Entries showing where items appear
┏━━

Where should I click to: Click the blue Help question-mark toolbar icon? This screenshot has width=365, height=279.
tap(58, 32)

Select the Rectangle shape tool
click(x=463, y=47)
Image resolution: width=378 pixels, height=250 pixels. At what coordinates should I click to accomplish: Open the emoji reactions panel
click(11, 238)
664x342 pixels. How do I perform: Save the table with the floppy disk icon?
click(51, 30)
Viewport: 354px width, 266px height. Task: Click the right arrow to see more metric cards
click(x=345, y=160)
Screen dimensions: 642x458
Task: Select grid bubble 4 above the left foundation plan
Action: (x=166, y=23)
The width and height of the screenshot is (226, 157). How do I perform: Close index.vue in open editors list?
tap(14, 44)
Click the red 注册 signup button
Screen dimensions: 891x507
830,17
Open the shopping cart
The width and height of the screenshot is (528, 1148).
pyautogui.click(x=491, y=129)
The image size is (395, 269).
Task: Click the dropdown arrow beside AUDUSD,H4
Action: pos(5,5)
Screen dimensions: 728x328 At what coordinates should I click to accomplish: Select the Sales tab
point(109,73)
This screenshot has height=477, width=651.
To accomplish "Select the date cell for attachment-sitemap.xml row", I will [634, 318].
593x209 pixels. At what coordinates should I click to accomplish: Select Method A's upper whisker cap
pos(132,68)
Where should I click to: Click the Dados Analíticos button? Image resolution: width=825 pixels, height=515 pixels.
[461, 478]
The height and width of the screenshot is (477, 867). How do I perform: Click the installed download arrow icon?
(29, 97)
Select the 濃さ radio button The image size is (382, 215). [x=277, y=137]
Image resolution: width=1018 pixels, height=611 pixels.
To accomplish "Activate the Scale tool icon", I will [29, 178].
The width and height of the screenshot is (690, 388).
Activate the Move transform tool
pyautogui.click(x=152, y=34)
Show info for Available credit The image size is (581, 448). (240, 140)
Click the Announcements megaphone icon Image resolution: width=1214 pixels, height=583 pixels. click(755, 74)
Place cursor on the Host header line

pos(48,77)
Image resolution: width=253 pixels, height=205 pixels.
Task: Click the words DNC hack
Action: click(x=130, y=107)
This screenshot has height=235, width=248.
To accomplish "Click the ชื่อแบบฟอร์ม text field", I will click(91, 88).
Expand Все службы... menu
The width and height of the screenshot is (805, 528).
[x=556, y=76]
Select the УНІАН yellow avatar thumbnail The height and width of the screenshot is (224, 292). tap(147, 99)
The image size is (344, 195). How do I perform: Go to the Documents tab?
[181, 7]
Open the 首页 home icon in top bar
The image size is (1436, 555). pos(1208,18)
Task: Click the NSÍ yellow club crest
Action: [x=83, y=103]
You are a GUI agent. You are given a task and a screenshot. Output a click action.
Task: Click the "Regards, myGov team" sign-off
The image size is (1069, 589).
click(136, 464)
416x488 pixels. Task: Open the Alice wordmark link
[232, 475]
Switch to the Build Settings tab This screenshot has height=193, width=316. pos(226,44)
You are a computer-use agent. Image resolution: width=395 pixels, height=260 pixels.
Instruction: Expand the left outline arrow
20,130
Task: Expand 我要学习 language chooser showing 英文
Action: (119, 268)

┗━━

**EXERCISE GOAL:**
Reproduce each line of the records above without any change.

**EXPECTED OUTPUT:**
Where should I click to: Click the blue Help question-mark toolbar icon? This screenshot has width=365, height=279.
tap(58, 32)

Select the Rectangle shape tool
click(x=463, y=47)
Image resolution: width=378 pixels, height=250 pixels. At what coordinates should I click to accomplish: Open the emoji reactions panel
click(11, 238)
664x342 pixels. How do I perform: Save the table with the floppy disk icon?
click(51, 30)
Viewport: 354px width, 266px height. Task: Click the right arrow to see more metric cards
click(x=345, y=160)
Screen dimensions: 642x458
Task: Select grid bubble 4 above the left foundation plan
Action: (x=166, y=23)
The width and height of the screenshot is (226, 157). How do I perform: Close index.vue in open editors list?
tap(14, 44)
Click the red 注册 signup button
Screen dimensions: 891x507
830,17
Open the shopping cart
The width and height of the screenshot is (528, 1148).
pyautogui.click(x=491, y=129)
The image size is (395, 269).
Task: Click the dropdown arrow beside AUDUSD,H4
Action: pos(5,5)
Screen dimensions: 728x328 At what coordinates should I click to accomplish: Select the Sales tab
point(109,73)
This screenshot has height=477, width=651.
To accomplish "Select the date cell for attachment-sitemap.xml row", I will [634, 318].
593x209 pixels. At what coordinates should I click to accomplish: Select Method A's upper whisker cap
pos(132,68)
Where should I click to: Click the Dados Analíticos button? Image resolution: width=825 pixels, height=515 pixels.
[461, 478]
The height and width of the screenshot is (477, 867). How do I perform: Click the installed download arrow icon?
(29, 97)
Select the 濃さ radio button The image size is (382, 215). [x=277, y=137]
Image resolution: width=1018 pixels, height=611 pixels.
To accomplish "Activate the Scale tool icon", I will [29, 178].
The width and height of the screenshot is (690, 388).
Activate the Move transform tool
pyautogui.click(x=152, y=34)
Show info for Available credit The image size is (581, 448). (240, 140)
Click the Announcements megaphone icon Image resolution: width=1214 pixels, height=583 pixels. click(755, 74)
Place cursor on the Host header line

pos(48,77)
Image resolution: width=253 pixels, height=205 pixels.
Task: Click the words DNC hack
Action: click(x=130, y=107)
This screenshot has height=235, width=248.
To accomplish "Click the ชื่อแบบฟอร์ม text field", I will click(91, 88).
Expand Все службы... menu
The width and height of the screenshot is (805, 528).
[x=556, y=76]
Select the УНІАН yellow avatar thumbnail The height and width of the screenshot is (224, 292). tap(147, 99)
The image size is (344, 195). How do I perform: Go to the Documents tab?
[181, 7]
Open the 首页 home icon in top bar
The image size is (1436, 555). pos(1208,18)
Task: Click the NSÍ yellow club crest
Action: [x=83, y=103]
You are a GUI agent. You are given a task and a screenshot. Output a click action.
Task: Click the "Regards, myGov team" sign-off
The image size is (1069, 589).
click(136, 464)
416x488 pixels. Task: Open the Alice wordmark link
[232, 475]
Switch to the Build Settings tab This screenshot has height=193, width=316. pos(226,44)
You are a computer-use agent. Image resolution: width=395 pixels, height=260 pixels.
Instruction: Expand the left outline arrow
20,130
Task: Expand 我要学习 language chooser showing 英文
Action: (119, 268)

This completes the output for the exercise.